By Godfrey Bivbere
FOLLOWING complaints from trucks and tanker drivers, commuters, and business people around the Mile 2 – Ottor Wolff inward Tin-can, government traffic controllers and the miscreants involved in illegal toll collection have moved their trade to the Berger-Under Bridge to Tin-can end of the expressway.
Investigation reveal that government traffic controllers comprising officials of the Nigeria Police Force, NPF, LASTMA and FRSC, and the miscreants still position themselves along that route collecting the illegal toll.
Vanguard Maritime Report also gathered that trucks owned by military officers are not subjected to the high-level extortion before they are allowed to drive through the route to the port.
A truck driver, who identified himself as Friday, said that those who do not have such backing are made to pay at the tolls, and pleaded that those involved in the fight to clear the road should not abandon them.
He said: “All the government agencies in the traffic control are involved, Nigeria Police Force, NPF; LASTMA, FRSC, and even the traffic people at NPA. Those that do not have backing are made to wait endlessly on the queue.”
Similarly, former Senior Special Assistant, SSA, to the former National President of the Association of Nigeria Licensed Customs Agents, ANLCA, Joe Sanni, blamed the Federal Government’s lack of political will to address the gridlock.
Sanni also said that the government was not giving enough backing to the construction company working on the road.
He explained that the work should be 24/7 because of the importance of the route to the nation’s economy, adding: “There is lack of political will.

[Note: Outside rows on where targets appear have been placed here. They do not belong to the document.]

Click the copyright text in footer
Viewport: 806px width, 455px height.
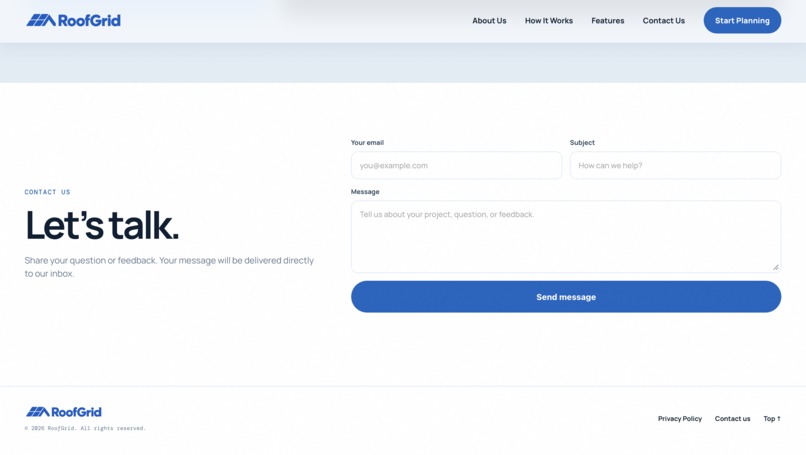85,428
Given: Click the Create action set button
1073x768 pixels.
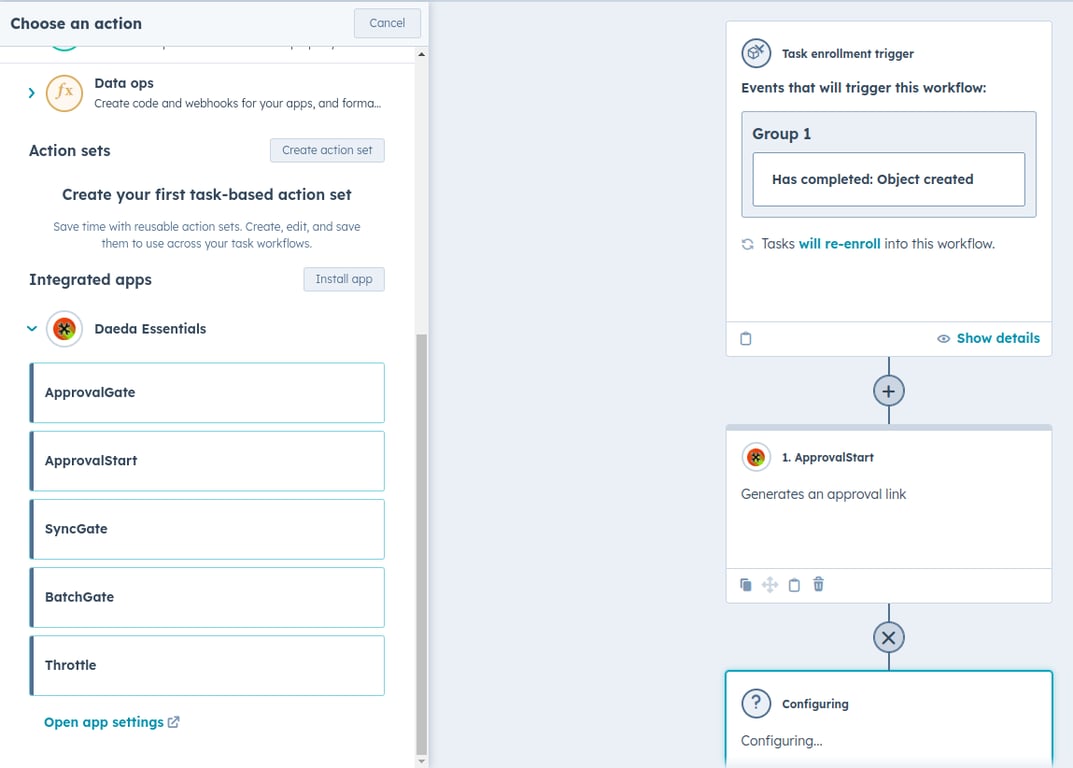Looking at the screenshot, I should (x=327, y=150).
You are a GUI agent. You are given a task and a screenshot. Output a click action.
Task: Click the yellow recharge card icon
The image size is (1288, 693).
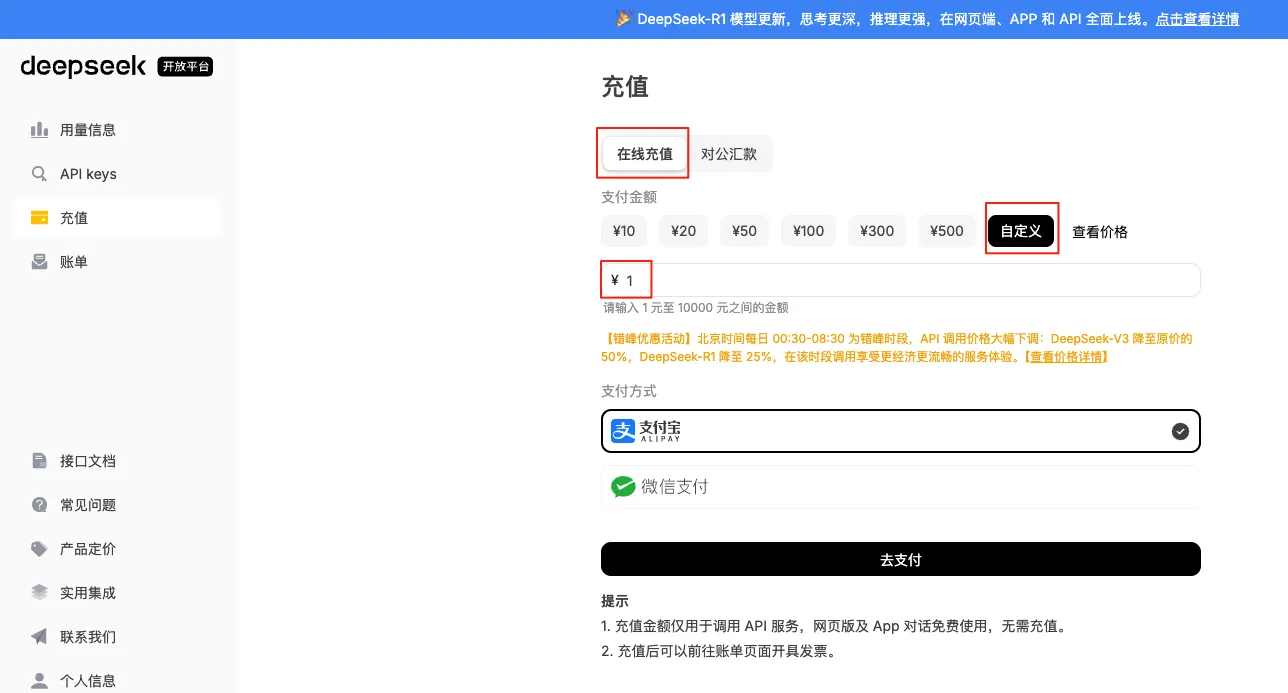point(39,218)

There are no experts to control the movement of trucks and trailers while the contractors are working, the construction company cannot stop these articulated vehicles on their own.
“Those who should be controlling traffic have been corrupted. You see that is why I talked about the political will. Government should be able to clear the places that need to be cleared and relocate those that need to be relocated temporarily if need be to allow the contractors to work.
“There is nothing wrong with the contractors working 24/7, day and night because it is a very important economic route leading to the port, leading to tank farms, and leading to business places in Apapa.”